All hail King TJ! This past weekend’s UFC on Fox show proved without a shadow of a doubt that TJ Dillashaw is the real deal. His obliteration of former pound-for-pound staple Renan Barão was masterful and effectively silenced all the ‘lucky punch’ rabble-rousers.

In addition to the main event, we got a Fight of the Year candidate, a new(old) women’s bantamweight challenger and an odd, yet refreshing display of MMA sportsmanship, on national TV no less.

So what’s next for our main card competitors? Let’s play ‘Being Joe Silva.’

TJ Dillashaw should fight: Raphael Assunção

It’s not just the fact that Dillashaw beat Barão again that is so impressive; it’s the way he did it. Oozing confidence, hands hanging by his ankles, he feinted, switch stances and uncorked beautiful combinations  time and time again that made the once ‘unbeatable’ Barão look downright terrible. It was akin to the Silva-Franklin fights or even Jones-Rua, where a once great fighter is pummeled into a pile of goo by his more evolved opponent. Many fans are clamoring for a showdown of champions between Dillashaw and Dominick Cruz, but Cruz has said he doesn’t expect to be back until the end of 2015. Instead, a rematch with Raphael Assunção (provided his ankle has healed) would make sense for a fall matchup.

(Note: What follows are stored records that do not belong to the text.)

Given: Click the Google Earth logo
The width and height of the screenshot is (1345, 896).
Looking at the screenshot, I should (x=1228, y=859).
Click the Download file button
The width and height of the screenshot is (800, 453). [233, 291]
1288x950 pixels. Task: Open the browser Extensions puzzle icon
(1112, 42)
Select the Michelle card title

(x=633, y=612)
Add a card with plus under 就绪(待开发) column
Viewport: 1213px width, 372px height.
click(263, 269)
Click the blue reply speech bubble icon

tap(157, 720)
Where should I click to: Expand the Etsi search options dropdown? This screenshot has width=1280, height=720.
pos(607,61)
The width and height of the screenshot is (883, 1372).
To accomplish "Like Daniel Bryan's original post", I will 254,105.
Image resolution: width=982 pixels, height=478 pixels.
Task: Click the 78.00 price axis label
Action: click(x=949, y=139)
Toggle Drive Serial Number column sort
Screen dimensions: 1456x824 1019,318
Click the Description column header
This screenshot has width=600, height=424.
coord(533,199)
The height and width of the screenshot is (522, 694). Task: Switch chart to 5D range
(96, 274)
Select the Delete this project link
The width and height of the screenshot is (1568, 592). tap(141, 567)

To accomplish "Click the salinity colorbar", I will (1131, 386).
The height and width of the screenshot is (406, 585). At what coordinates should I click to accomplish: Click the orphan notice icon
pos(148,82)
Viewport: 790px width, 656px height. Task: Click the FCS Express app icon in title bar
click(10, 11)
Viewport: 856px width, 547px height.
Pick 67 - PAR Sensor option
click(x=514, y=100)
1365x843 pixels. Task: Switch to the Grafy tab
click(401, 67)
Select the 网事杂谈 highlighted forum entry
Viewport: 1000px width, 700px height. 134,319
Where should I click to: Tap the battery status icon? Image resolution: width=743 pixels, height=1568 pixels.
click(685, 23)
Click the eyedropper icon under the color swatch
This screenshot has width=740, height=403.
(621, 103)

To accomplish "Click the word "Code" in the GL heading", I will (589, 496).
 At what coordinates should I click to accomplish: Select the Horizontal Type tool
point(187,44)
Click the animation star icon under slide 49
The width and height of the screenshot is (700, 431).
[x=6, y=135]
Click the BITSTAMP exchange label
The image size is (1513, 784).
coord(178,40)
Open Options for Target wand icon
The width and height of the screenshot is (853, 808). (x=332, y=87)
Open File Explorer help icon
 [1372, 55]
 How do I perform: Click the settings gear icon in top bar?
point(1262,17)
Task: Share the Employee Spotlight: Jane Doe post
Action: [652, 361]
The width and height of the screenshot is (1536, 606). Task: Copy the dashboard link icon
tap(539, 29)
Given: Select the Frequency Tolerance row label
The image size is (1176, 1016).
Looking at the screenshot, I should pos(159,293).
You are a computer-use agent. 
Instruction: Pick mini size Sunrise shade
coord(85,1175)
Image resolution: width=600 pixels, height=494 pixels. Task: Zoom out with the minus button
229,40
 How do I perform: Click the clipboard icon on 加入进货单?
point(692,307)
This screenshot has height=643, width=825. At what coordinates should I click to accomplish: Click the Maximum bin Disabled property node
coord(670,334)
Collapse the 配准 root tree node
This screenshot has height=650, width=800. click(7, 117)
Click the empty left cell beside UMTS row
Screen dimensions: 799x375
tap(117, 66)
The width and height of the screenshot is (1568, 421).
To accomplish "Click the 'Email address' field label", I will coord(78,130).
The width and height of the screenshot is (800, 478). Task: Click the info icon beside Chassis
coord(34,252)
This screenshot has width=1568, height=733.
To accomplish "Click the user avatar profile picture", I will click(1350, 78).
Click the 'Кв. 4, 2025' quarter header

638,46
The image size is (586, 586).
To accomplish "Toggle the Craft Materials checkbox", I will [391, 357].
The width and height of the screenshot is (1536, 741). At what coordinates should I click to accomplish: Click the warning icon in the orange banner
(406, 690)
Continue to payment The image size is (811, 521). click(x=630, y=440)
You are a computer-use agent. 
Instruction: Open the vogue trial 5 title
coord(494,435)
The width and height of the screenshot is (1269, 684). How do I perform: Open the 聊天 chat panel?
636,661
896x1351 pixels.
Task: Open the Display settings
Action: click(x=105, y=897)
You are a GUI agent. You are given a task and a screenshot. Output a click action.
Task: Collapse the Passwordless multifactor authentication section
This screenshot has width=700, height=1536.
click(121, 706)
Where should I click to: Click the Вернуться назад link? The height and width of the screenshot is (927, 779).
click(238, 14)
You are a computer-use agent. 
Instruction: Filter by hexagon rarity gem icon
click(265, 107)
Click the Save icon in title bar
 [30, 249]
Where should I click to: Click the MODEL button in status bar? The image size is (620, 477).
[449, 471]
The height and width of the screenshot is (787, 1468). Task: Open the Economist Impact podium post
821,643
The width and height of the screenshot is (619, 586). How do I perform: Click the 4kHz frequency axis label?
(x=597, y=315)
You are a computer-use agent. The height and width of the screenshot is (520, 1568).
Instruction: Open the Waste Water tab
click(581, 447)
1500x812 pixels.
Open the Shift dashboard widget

Renan Barão should fight: Takeya Mizugaki or Erik Perez

Everybody wants Barão to move up to featherweight. He has a tough time shedding the pounds to make 135 and he is unlikely to challenge for the title again. Makes sense, right? But when it comes to weight, how often do fighters take the path that makes sense? Barão will likely stay at bantamweight and if he does, a tune-up fight against the lower-ranked Mizugaki or Perez should allow Renan to regain his confidence or will prove his time at the top is over.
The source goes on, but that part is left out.